CRAR allows a landlord to instruct an enforcement agent to take control of a tenant’s goods and sell them in order to recover an equivalent value to the rent arrears.  

The new legislation (The Taking Control of Goods and Certification of Enforcement Agents (Amendment) (Coronavirus) Regulations 2020) came into force on 25 April. It provides that during the period in which the new statutory protections from forfeiture are in place landlords will only be able to utilise CRAR if the amount of rent outstanding is an amount equivalent to at least 90 days’ rent.

Conclusion

The Act makes it clear that it is not lawful to forfeit a lease by peaceably re-entering commercial premises or commencing legal proceedings for possession within the Relevant Period.  The additional legislation which was introduced on 25 April and the new proposed legislation relating to insolvency procedures do and will provide extra protection for commercial tenants.
Although certain enforcement procedures may remain open to landlords in certain circumstances they are not going to work to secure payment if a debtor (tenant, or otherwise) cannot pay, at least in the short term.

Cash flow for many tenants is likely to remain challenging after the Relevant Period has expired and the lockdown period ends or is eased allowing businesses to return to their premises, at which point the March and June quarters' rent may well be outstanding.  

Once the Relevant Period comes to an end landlords will be free to take action to forfeit leases for non-payment of rent but they may want to think twice before doing so.
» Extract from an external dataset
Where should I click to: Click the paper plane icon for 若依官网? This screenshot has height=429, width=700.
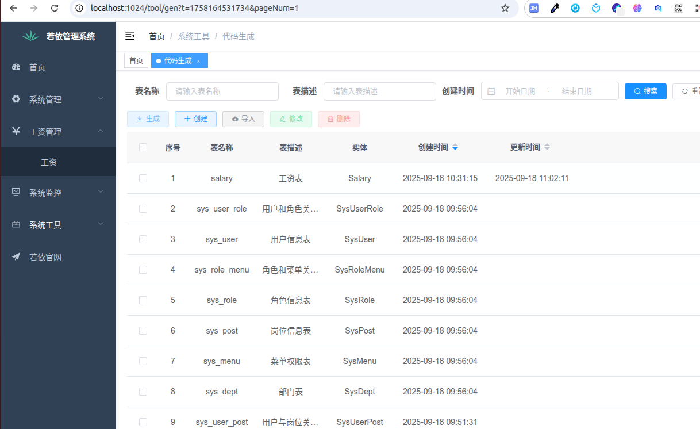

The economic climate is likely to have changed beyond recognition, at least in the short term, and despite the various schemes of help being provided by the government, many businesses may never recover. Against that backdrop securing new tenants may not be easy.
   
Similarly after the COVID-19 lockdown is over it would make little sense for landlords to commence insolvency proceedings against their tenants who have cash flow problems caused by the current crisis before allowing them time to get their businesses and finances back on track. The service of a statutory demand in normal times can be enough to force late payers to clear their debts but we are living in different times. Unless a landlord is confident that a particular tenant remains cash rich then we suggest that landlords should think carefully before taking any action which might push their tenants into insolvency. If a tenant owes multiple debts to third parties, being the (unsecured) creditor who pulls the trigger brings no commercial advantage over other unsecured creditors.  

Landlords may therefore consider that their interests are better served by coming to a formal arrangement that:

  • allows tenants to pay rent in instalments on a temporary basis; or 
  • defers the current rent payments until after the crisis is over and then allows tenants to pay down the deferred sums  over a period of time; or
  • provides for the  landlord to “share the tenant’s pain” by making a temporary rent reduction.

This could also be the opportunity for landlords to obtain a concession from their tenants as a quid pro quo. We are aware of at least one case where the landlord has agreed to a rental payment suspension in return for the tenant agreeing to vary its lease to remove the tenant’s break option.

Legal advice should of course be obtained before entering into any such agreements to ensure such arrangements remain temporary, the landlord’s interests are properly protected and any consents required from a lender (if the property is mortgaged) are obtained.